The AI-driven initiative that's hastening the discovery of drugs to treat COVID-19
A novel pipeline of AI and simulation tools may make the process of screening drug candidates for COVID-19 50,000 times faster.
To find a drug that can stop the SARS-CoV-2 virus, scientists want to screen billions of molecules for the right combination of properties. The process is usually risky and slow, often taking several years.
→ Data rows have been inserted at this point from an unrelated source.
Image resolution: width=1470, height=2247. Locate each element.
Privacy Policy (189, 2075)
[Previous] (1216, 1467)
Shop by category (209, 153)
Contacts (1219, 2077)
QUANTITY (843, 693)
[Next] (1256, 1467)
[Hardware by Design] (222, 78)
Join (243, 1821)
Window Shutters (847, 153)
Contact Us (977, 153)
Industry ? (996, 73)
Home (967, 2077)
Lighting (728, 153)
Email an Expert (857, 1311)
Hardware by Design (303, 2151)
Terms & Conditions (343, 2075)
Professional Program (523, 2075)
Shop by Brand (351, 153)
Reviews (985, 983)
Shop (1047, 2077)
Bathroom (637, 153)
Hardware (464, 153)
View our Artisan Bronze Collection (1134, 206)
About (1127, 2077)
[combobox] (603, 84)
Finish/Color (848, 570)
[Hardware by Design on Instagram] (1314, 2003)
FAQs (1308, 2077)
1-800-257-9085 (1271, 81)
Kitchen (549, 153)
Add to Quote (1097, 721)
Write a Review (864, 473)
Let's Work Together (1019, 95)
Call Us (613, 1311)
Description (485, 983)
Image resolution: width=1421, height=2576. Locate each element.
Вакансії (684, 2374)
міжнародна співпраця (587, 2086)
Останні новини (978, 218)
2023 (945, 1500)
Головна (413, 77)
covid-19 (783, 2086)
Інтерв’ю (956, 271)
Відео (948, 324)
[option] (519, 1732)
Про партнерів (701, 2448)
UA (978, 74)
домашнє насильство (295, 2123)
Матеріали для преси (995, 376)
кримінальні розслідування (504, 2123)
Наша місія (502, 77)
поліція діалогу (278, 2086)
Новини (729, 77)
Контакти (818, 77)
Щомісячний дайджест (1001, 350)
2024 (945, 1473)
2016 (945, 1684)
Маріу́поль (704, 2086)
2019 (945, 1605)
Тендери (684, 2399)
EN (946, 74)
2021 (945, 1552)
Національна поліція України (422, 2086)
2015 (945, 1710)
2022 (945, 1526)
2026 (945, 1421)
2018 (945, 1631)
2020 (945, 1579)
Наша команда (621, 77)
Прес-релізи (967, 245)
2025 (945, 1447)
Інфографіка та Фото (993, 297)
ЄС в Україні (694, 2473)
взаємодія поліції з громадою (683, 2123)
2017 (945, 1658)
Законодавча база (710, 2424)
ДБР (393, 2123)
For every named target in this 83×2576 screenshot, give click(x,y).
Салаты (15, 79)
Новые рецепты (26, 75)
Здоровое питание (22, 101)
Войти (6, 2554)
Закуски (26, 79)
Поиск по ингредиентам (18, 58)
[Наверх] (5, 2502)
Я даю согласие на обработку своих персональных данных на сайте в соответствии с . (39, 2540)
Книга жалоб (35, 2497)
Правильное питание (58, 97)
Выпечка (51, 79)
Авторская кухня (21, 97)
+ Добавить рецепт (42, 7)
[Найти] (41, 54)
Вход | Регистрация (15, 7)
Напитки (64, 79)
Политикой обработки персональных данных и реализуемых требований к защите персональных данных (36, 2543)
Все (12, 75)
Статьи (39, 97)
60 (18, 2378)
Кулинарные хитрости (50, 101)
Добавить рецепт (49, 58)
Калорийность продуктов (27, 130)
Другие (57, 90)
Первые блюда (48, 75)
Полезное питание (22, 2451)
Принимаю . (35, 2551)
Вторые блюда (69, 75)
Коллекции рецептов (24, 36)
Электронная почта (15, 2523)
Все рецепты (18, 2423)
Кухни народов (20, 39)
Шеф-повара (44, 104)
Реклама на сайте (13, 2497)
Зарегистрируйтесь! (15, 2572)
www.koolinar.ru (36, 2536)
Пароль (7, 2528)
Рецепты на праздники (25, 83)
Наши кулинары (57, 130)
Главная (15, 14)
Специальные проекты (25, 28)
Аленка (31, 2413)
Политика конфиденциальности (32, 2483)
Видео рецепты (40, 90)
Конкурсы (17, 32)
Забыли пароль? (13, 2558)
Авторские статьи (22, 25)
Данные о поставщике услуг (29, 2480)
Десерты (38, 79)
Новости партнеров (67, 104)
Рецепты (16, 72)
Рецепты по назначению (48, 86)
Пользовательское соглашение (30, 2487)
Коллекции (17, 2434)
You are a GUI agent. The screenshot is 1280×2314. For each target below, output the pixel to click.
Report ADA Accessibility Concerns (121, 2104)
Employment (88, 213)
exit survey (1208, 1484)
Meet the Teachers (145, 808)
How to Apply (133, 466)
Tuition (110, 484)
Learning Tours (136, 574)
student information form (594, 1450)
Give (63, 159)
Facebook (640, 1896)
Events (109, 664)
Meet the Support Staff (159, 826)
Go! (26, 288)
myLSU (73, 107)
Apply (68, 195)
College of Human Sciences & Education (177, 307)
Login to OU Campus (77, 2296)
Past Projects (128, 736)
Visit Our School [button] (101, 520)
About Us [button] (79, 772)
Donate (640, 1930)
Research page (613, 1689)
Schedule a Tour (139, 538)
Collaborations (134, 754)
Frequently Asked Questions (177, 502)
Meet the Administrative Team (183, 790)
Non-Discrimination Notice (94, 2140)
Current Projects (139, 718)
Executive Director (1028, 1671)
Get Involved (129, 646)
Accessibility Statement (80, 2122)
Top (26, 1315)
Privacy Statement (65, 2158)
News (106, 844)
However, an international team of scientists say they've found a way to make the process 50,000 times faster using artificial intelligence (AI).
Ten organizations, including the U.S. Department of Energy's (DOE) Argonne National Laboratory, have developed a pipeline of AI and simulation techniques to hasten the discovery of promising drug candidates for COVID-19, the disease caused by the SARS-CoV-2 virus. The pipeline is named IMPECCABLE, short for Integrated Modeling PipelinE for COVID Cure by Assessing Better Leads.
"With the AI we've implemented, we've been able to screen four billion potential drug candidates in a matter of a day, while existing computational tools might only realistically screen one to 10 million," said Thomas Brettin, strategic program manager at Argonne.
Why an integrated approach is needed
IMPECCABLE integrates multiple techniques for data processing, physics-based modeling and simulation, and machine learning, a form of AI that uses patterns in data to generate predictive models.
"We integrate multiple approaches because there's no single algorithm or method that can single-handedly work with great efficiency and accuracy," said Argonne computational biologist Arvind Ramanathan. "If we only relied on simulations, it would take us years to find a likely target, even with the fastest supercomputers."
Components of the pipeline
At the start of the pipeline, computational techniques are used to calculate the basic properties of billions of molecules. This data is used in the next stage of the pipeline to create machine learning models that can predict how likely it is that a given molecule will bind with a known viral protein. Those found to be most promising are then simulated on high-performance computing systems.
"Proteins are fluid structures, and simulations show us new conformations for them. We use those to improve our machine learning models," said Argonne computational scientist Austin Clyde. "The iterative process continues until we can validate that the molecules we've identified as likely to bind to SARS-CoV-2 proteins have promise."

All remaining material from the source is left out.